Как-то гулял по нашей деревне и набрел на живописный фонарь. Снежинки кружились в его мерцающем луче, как мотыльки. Я стоял, задрав голову, и смотрел. Может, пять минут стоял, может, пятнадцать — кто этих гениев разберёт.

Из дома, расположенного напротив фонаря, показался мужик и, крадучись, подошёл ко мне. Он остановился на некотором расстоянии и, заикаясь, спросил:

— А чего это вы здесь стоите-то?

В деревне с этим строго: никто не стоит, все идут. При виде торчащих из-за двери детских макушек и встревоженного женского лица мне пришлось рассказать страшную правду: о фонаре, о снежниках-мотыльках и о том, что я в некотором роде писатель. В ту же минуту мой уютный деревенский хюгге накрылся медным тазом. Точнее, медной трубой.

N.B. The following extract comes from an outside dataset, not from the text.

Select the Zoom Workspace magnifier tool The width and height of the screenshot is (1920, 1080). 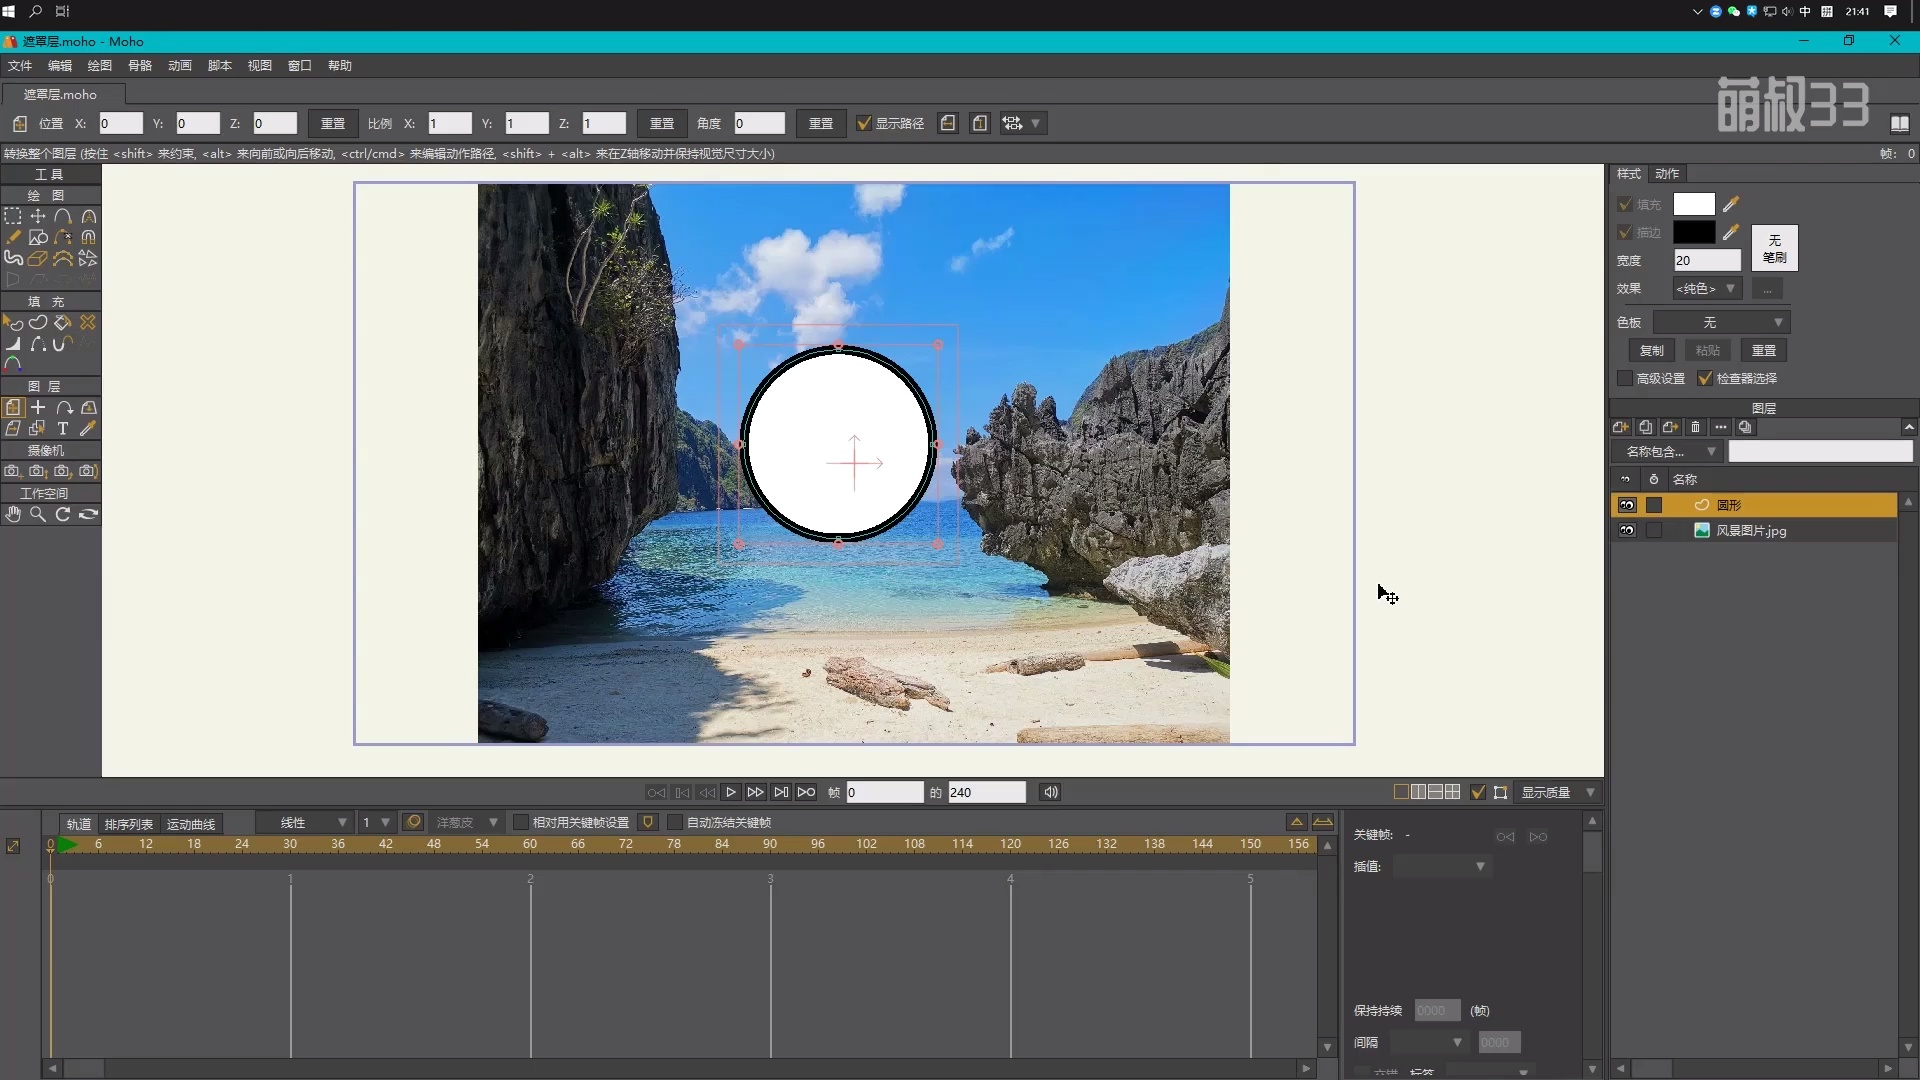pos(38,514)
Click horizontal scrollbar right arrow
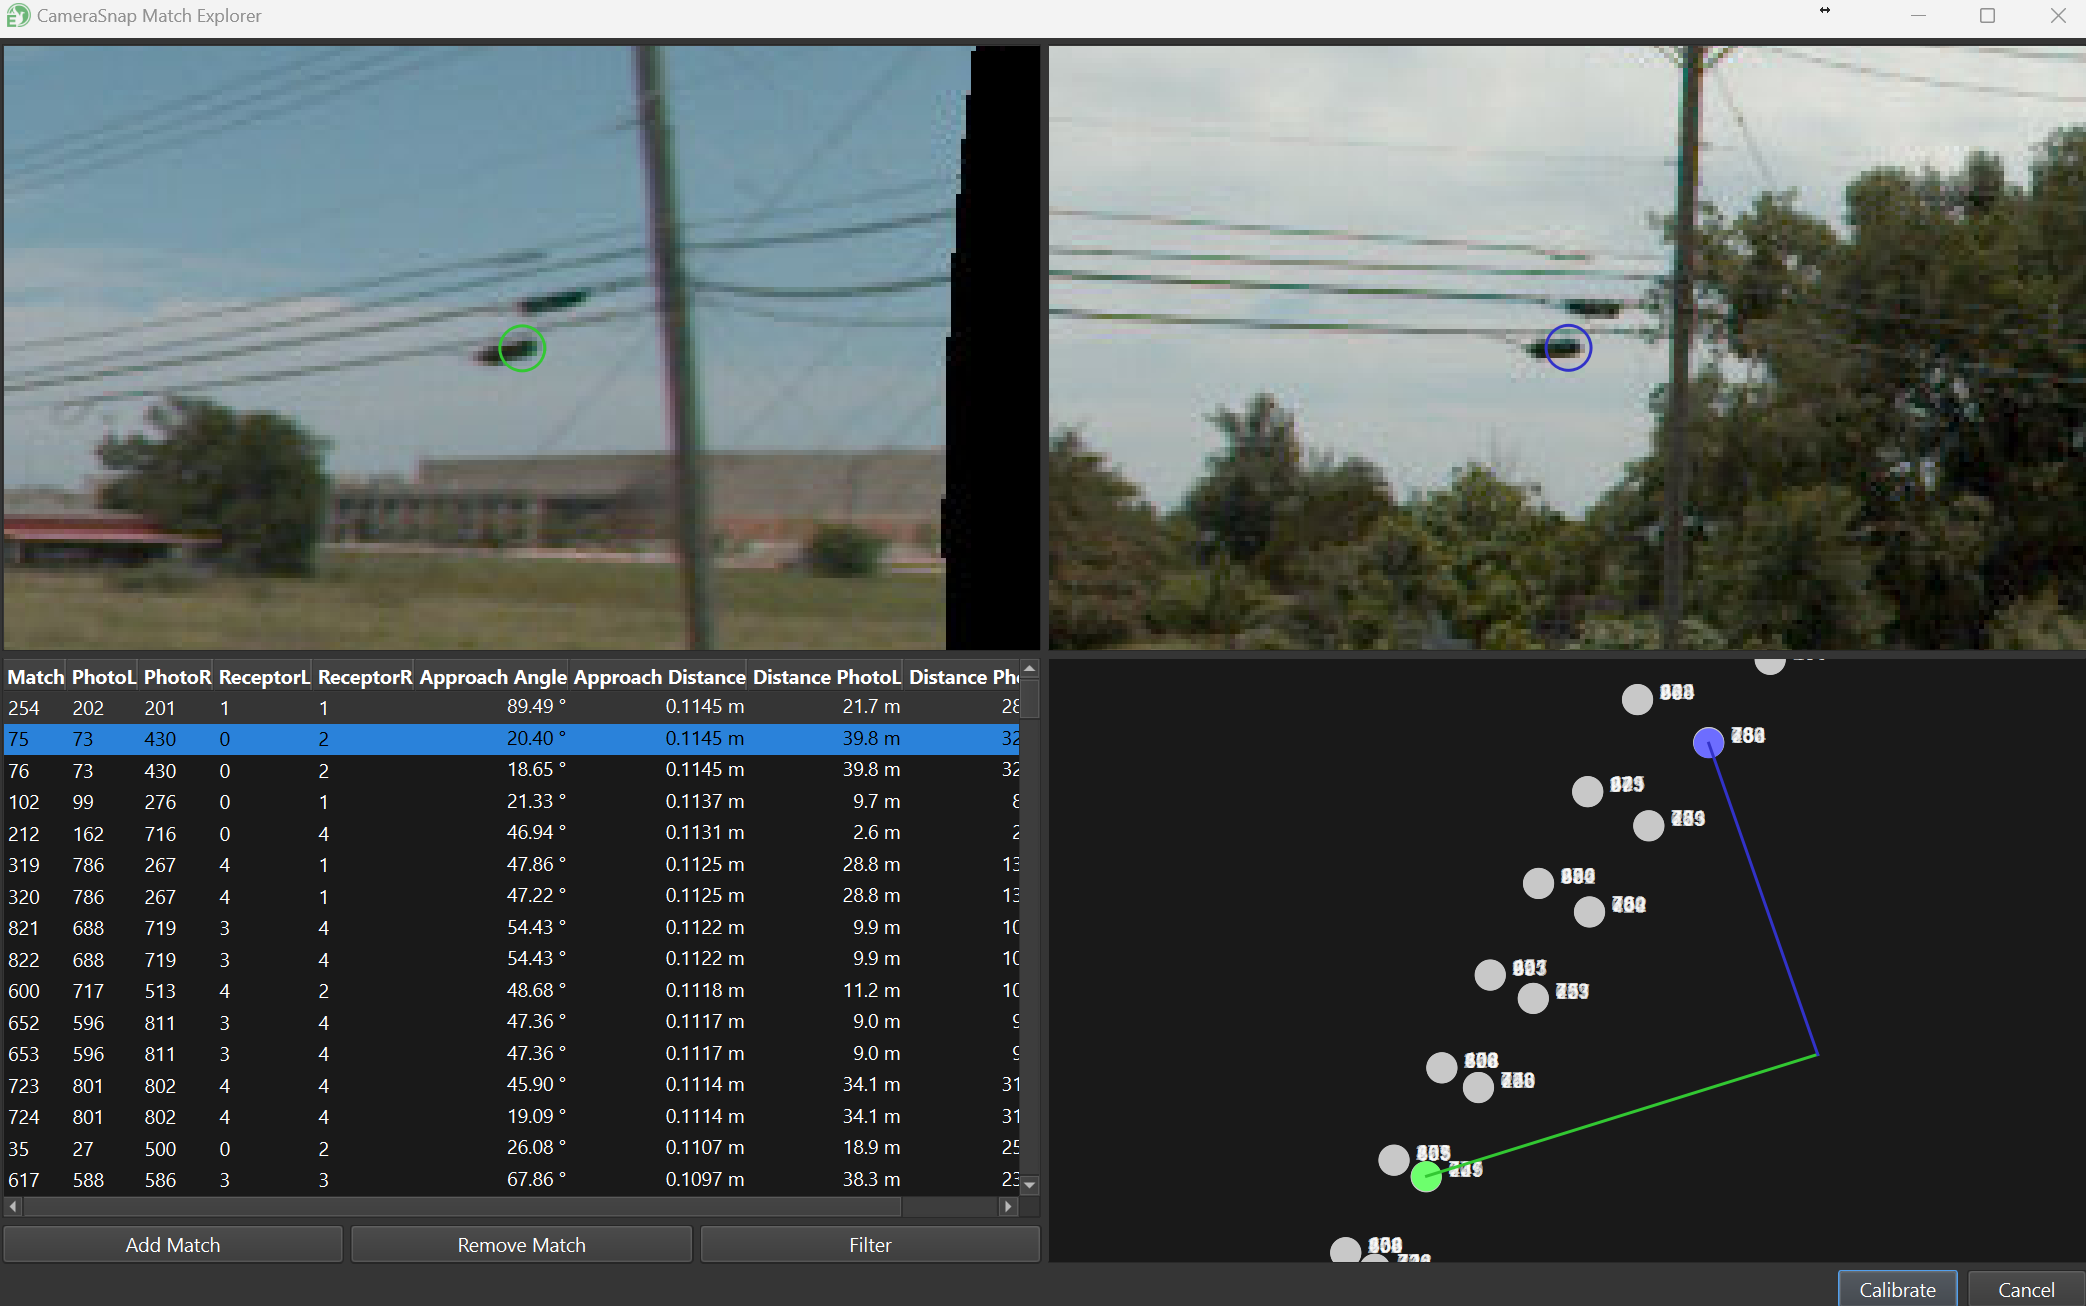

Деревня наша сохранила к писателям советское сакральное отношение — я был нарасхват.

За неделю я торжественно открыл магазин, детскую площадку и отремонтированный колодец.

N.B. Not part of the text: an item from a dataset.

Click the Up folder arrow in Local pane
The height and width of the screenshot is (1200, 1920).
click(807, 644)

Местная библиотека организовала со мной творческий вечер. На него пришли шесть человек, как я потом догадался, родственники библиотекарши, уж слишком подозрительно они после встречи уходили все вместе в одном направлении. Какая-то старушка задала мне вопрос, был ли я знаком с Аркадием Гайдаром.

Один местный житель затащил меня к себе домой и потребовал написать про него роман. Он утверждал, что такой интересной жизни, как у него, хватило бы и на десятерых. Мужик наливал себе и рассказывал, наливал себе и рассказывал, и к тому моменту, как его выгнали из школы из седьмого (!) класса, он напился вдрабадан и упал под стол. В этот момент с работы некстати вернулась жена хозяина. Он, к слову, тоже должен был сидеть на работе, а не лежать под столом. Жена устроила скандал, причем мне: мол, я напоил этого святого человека. Я, который не в состоянии напоить даже себя. Вышло неловко.

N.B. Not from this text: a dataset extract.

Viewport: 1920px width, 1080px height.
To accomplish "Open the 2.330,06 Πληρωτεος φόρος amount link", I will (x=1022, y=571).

Наконец, в качестве почётного гостя я был приглашён на свадьбу сына местного олигарха, владельца шиномонтажа. Меня усадили между женихом и невестой, что создало определенные неудобства, поскольку через какое-то время уставшему жениху надоело вставать, и при криках «горько» он порывался поцеловать меня. Вместо тоста я, дабы произвести впечатление, прочёл элегию Тибулла на латыни, после чего олигарх неожиданно расплакался от чувств. Не уверен, что Тибулл производил такой эффект в своём Древнем Риме.

Когда после свадьбы я триумфально возвращался домой с гирляндой краковской колбасы на шее, старик Иваныч по-соседски окликнул меня от своей калитки:

— Ну чего, селебрять, совсем старых друзей позабыл?

Всегда поражался таланту Иваныча подхватывать модные иностранные словечки и превращать их в ругательства. Пришлось делиться с ним колбасой.